Tonight I have just returned from sharing an extended version of my testimony at Birth Choice in Temecula, Ca. The folks there did a wonderful job on this event. It was such a privilege to be part of something that you are pretty sure made our Creator smile.
As I was asking the Lord what to share tonight, God reminded me that when I was a college freshman I was searching for what I wanted, but God was looking to give me not only what I wanted but also what I needed. What I was searching for was peace in my life. It had been 9 months since the abortion. I was certain I had done something horrible. I just didn’t know how to fix it. I began to stumble under the weight of sin. The burden of my actions was growing heavier with every cry of infant that reached my ears. I was not at peace with what I had done. I was not a peace with myself.
I didn’t know Jesus at the time, so I knew little about the concept of grace (i.e., God’s unmerited favor). I had no clue that the path towards peace would take me over a bridge of grace that was built from the wood of the cross. It took a while for me to get it, but when I did, I had to have it. After weeks of reading the Bible and asking questions, I realized that I could not have peace in my life unless I first received God’s grace in my life.
My conclusion then was simple: I needed Jesus. In May of 1985, I prayed a very simple prayer, “Jesus if you are real, here’s my life.” Not really a prayer of great confidence. It was sort of like a prayer with an escape hatch. When I prayed that day, I wasn’t sure if God was real or not. I was, however, very sincere. I knew I had done something horrible. I knew I couldn’t fix it without help. If God was real, I wanted peace and I needed grace. “Jesus if you are real, here’s my life.”
It wasn’t too many days later that I read 1 Corinthians 1:3-4 (GNT) that says, “May God our Father and the Lord Jesus Christ give you grace and peace.
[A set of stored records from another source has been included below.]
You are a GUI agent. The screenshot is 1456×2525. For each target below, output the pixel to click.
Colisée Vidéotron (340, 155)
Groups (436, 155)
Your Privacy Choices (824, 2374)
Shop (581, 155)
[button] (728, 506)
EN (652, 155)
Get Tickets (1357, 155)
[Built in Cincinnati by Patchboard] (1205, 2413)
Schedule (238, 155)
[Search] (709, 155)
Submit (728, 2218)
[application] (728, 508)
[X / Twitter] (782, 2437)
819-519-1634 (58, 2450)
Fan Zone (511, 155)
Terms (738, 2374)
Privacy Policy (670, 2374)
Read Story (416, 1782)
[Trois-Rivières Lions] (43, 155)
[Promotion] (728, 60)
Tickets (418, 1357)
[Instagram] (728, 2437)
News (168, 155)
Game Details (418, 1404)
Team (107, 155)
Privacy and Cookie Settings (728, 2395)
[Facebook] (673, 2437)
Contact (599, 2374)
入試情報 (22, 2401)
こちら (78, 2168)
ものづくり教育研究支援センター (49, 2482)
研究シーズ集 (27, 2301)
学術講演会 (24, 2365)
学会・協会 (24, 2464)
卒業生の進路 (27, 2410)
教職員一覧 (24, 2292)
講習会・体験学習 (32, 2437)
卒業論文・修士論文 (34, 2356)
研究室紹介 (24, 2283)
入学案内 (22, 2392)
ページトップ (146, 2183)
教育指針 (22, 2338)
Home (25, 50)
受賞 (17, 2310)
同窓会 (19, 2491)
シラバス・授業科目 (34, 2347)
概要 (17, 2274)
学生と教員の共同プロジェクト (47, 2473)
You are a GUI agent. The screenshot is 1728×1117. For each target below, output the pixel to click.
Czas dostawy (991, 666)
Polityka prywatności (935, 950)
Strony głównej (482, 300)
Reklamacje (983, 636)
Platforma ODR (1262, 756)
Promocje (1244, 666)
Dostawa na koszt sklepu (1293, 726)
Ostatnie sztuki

I always give thanks to my God for you because of the grace he has given you through Christ Jesus.” There is was…the cliff notes that described my life’s transformation. I wanted peace but didn’t know how to get it. I needed grace but was clueless as to why. I found Jesus who provided them both.
Today, I am the pastor of one of God’s churches. I don’t pray “God if you are real” prayers anymore. I know He is. I don’t wonder anymore how to experience grace and peace anymore either. God is always there to help. My hope us that you would consider the grace and peace that is offered through Jesus Christ.
May His grace and peace be yours today!